Ways to look after your mental health this Christmas

For most people Christmas is a time of celebration, but for others it can be a stressful and testing time mentally, emotionally, physically, and financially. Here Lee Hawker-Lecesne MBPsS, Lead Therapist at The Cabin reveals how to look after your mental health.

man looking desperate sitting next to the Christmas tree

Tips for staying on top of your mental health in the festive season:

  • Stick to a routine
  • Make a financial plan
  • Dilute family tension
  • Avoid triggers
  • Drink in moderation or if you feel you need to protect your self-care, consider giving drinking a miss this year
  • Accept feelings of loneliness


Social anxiety at Christmas

With the global recession beginning to bite and the legacy of COVID still fresh in many people’s memories, Christmas will be an especially anxious time. Social anxiety can affect anyone to a certain degree, and those who feel elevated levels of anxiety could struggle at this time. The condition is often described as a fear of interaction with others that leads to heightened self-consciousness and the feeling of being negatively rated or judged. Common symptoms include feelings of emotional distress during social encounters, physical symptoms like shakiness, stomach cramps, sweating, dizziness or light-headedness and fear of embarrassing yourself or letting yourself down in public. 


Tips on dealing with social anxiety

  • Take a Moment for Yourself – if you feel panicky at the thought of dealing with other people, take a moment to relax.

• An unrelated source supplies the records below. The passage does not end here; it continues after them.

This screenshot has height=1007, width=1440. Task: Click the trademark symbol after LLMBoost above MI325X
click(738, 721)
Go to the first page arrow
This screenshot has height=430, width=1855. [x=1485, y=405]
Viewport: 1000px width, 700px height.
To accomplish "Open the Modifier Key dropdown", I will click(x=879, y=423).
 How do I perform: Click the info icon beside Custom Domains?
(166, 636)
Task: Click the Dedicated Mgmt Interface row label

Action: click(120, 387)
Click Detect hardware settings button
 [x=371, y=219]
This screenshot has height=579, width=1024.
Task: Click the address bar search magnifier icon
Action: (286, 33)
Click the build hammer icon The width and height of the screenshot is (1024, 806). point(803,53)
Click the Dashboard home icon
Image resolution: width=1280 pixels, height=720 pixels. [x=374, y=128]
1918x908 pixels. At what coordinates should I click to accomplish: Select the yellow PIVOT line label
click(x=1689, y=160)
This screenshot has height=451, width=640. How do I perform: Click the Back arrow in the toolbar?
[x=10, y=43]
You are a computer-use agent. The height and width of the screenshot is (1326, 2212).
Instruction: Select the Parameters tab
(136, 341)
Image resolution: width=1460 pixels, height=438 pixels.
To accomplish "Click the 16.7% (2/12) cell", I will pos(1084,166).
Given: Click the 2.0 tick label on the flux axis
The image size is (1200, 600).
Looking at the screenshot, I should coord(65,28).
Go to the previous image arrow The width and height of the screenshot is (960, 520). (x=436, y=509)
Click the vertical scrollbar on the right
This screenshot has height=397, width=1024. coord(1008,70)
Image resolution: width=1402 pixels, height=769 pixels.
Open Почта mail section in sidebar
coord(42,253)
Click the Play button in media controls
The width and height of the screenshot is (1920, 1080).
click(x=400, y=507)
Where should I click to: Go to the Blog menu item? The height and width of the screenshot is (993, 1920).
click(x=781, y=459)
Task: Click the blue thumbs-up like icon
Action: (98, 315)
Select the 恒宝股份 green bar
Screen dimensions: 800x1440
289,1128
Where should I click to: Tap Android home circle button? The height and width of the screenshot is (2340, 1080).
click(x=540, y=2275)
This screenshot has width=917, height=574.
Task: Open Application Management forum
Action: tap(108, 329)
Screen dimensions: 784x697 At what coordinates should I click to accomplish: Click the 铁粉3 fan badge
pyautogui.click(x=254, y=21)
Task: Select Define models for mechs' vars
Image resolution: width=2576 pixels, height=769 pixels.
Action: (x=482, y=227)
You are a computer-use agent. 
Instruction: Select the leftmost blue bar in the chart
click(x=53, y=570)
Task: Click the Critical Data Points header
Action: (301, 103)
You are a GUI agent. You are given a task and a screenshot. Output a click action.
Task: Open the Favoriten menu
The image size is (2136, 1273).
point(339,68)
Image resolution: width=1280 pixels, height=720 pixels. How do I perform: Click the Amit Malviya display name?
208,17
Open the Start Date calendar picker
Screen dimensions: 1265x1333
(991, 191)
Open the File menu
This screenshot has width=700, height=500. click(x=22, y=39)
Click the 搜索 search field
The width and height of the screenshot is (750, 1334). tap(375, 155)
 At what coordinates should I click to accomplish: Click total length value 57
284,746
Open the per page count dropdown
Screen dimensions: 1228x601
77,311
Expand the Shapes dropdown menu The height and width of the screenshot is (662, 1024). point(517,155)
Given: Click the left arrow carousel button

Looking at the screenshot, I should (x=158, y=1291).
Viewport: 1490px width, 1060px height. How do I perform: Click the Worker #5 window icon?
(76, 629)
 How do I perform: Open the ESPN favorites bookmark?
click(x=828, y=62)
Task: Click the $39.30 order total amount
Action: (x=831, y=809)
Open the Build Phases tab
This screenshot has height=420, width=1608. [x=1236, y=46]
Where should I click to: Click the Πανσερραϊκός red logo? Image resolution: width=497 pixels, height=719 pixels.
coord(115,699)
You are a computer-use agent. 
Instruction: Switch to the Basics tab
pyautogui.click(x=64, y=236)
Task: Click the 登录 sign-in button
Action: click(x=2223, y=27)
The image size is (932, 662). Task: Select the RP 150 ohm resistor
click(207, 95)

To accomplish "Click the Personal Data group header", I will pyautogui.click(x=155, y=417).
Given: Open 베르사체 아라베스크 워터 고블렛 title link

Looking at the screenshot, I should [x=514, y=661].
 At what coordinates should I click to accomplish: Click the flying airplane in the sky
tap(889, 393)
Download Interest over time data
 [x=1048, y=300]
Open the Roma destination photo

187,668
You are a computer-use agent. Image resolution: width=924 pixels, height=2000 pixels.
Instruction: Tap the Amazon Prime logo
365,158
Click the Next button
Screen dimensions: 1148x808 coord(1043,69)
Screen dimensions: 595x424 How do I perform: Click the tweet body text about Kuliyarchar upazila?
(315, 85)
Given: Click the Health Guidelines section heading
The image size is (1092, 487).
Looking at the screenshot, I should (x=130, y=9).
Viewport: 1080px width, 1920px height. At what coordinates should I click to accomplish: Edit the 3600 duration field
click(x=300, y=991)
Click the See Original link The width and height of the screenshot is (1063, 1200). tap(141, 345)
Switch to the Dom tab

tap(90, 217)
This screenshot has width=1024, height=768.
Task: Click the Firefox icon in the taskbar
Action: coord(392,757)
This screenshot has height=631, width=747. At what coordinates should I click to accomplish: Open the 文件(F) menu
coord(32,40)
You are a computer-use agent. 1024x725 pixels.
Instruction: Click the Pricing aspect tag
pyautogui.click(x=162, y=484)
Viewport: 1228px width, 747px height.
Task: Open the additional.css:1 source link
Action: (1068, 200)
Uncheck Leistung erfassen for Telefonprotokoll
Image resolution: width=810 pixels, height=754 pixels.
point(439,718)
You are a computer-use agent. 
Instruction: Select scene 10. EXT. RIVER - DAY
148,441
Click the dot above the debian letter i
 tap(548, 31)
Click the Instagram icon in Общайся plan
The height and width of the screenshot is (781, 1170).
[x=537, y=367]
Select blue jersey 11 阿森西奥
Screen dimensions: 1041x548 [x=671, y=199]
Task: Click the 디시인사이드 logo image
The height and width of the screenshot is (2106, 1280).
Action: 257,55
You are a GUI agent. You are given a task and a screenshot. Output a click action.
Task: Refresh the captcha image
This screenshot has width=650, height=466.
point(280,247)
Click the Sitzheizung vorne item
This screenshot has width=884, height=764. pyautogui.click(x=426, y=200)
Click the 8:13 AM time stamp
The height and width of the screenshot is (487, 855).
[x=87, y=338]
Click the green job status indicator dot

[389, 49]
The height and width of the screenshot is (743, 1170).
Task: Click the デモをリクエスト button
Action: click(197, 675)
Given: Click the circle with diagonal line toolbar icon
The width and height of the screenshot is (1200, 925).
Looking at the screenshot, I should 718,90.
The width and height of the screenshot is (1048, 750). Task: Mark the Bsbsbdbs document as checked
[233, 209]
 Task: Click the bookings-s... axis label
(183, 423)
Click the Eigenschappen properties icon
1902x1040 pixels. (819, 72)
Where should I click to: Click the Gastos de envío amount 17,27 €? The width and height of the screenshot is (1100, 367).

Stop what you’re doing and sit. Breathe in through your nose and exhale through your mouth. Try to focus your mind while regulating your breathing. Remind yourself that others are likely to feel just as scared as you.
  • Take Advantage of Your Support Network – Lean on your friends, family, or support network when times get tough. You’ll discover that a problem shared really is a problem halved. Letting others know when you’re worried about work events, parties, or simply interacting with others as you do the shopping often puts the situation into perspective. If you’re stressing attending a large event, see if you can take a friend. Having someone familiar to focus on will make you feel calmer.
  • Make a List – list circumstances where you feel most stressed or anxious, particularly those that make you feel like drinking too much. You may be surprised to find that interacting with others is easier than you imagined. You’ll begin to feel stronger and more able to overcome social anxiety without for example turning to alcohol to cope.

Lee Hawker-Lecesne MBPsS, Addiction Counsellor and Lead Therapist at The Cabin Ways to look after your mental health this Christmas

Christmas is widely advertised as a time to be spent with family which gives it unpleasant connotations for the many people whose family lives are not entirely stable. Addiction can act as a coping mechanism and this combination of factors creates a ‘perfect storm’ of problems which anyone on the brink of addiction is unlikely to navigate successfully.

Lee Hawker-Lecesne MBPsS, Addiction Counsellor and Lead Therapist at The Cabin comments:

“A lack of insight, judgement and acceptance are three of the most dangerous characteristics of an addiction – and these are key reasons why there is always a dramatic increase in the number of people seeking treatment services directly after the Christmas period. This increase is largely due to the aggregation of consequences of excessive drinking or drug use over the Christmas period”.